Os organizadores da trama golpista alistaram um segundo desembargador aposentado para emprestar o nome e a carreira ao esforço. Ivan Ricardo Garisio Sartori, do TJ de São Paulo, também depôs na sessão para reforçar o discurso combinado de antemão. “O artigo 142 é claro no sentido de que o poder coator pode efetivamente representar às Forças Armadas para que ela tome as providências. Não se fala em golpe, mas se fala numa intervenção pontual para que cesse esse estado de coisas”, disse.
Segundo o relatório da Polícia Federal, o general Mário Fernandes se encarregou de organizar a sessão no Senado para que ela tivesse publicidade e a imagem de apoio popular. Por geolocalização e ao analisar as trocas de mensagens no celular do general, a PF concluiu que ele esteve na Esplanada dos Ministérios para coordenar a produção de fotos e vídeos de manifestantes e somar às informações da sessão no Senado. Também fica clara a coordenação com o senador Eduardo Girão (Novo-CE).

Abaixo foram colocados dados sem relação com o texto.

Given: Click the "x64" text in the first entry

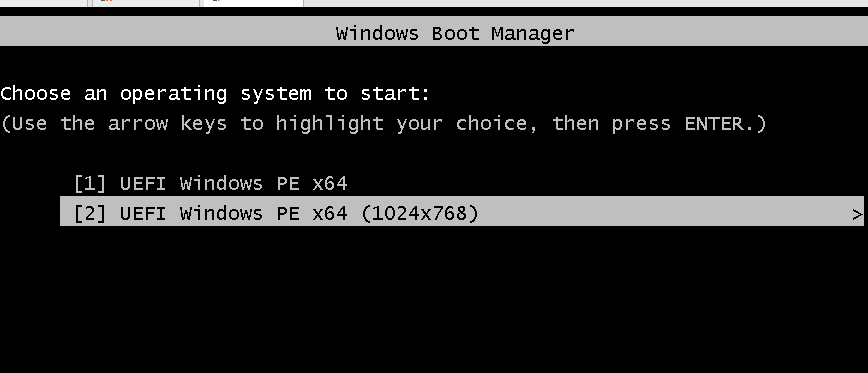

Em mensagem gravada, o general Mário Fernandes avisa ao coronel Reginaldo Vieira de Abreu que a audiência no Senado vai expor a fraude eleitoral e que muita gente acampada diante do QG em Brasília foi para o Senado participar. “Foi o Girão que fez votar e foi aprovada por unanimidade”, diz o general. Ele também conversa com o general Braga Netto e pede que ele grave um vídeo para esse esforço publicitário da tentativa de golpe. Ele faz o mesmo com o general Heleno, então chefe do Gabinete de Segurança Institucional da Presidência da República.
Fernandes destaca que o grupo tem condições de dar ampla divulgação aos vídeos e que o objetivo é mobilizar os acampados na frente do quartel. “A gente quer atingir o público que tá no QG e Brasília, também, ainda hoje, pra tá aqui no Congresso”, explicou. Nesse mesmo dia, o general tramava a organização de um protesto na Esplanada dos Ministérios chamada de “Manifestação pela liberdade”.

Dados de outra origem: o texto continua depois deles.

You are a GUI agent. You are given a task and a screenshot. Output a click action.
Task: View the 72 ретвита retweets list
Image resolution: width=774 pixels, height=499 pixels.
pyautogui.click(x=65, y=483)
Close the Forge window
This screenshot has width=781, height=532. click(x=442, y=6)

Um documento da Secretaria de Segurança Pública do Distrito Federal lista Germano Schaffel Nogueira como o responsável pelo evento. Ligado ao agronegócio, Germano tinha relações com o General Mário Fernandes. No dia 19 de dezembro, 11 dias antes da sessão no Senado, o general enviou uma mensagem ao responsável pelo protesto com incentivos para que mantivesse a mobilização. “E, meu amigo, aguarda, mantém as mesmas ações, a mesma vontade, certo? No apoio a nós, tá ok? A gente continua acreditando muito. Mesmo porque a gente considera que não existe outra saída”, diz o general.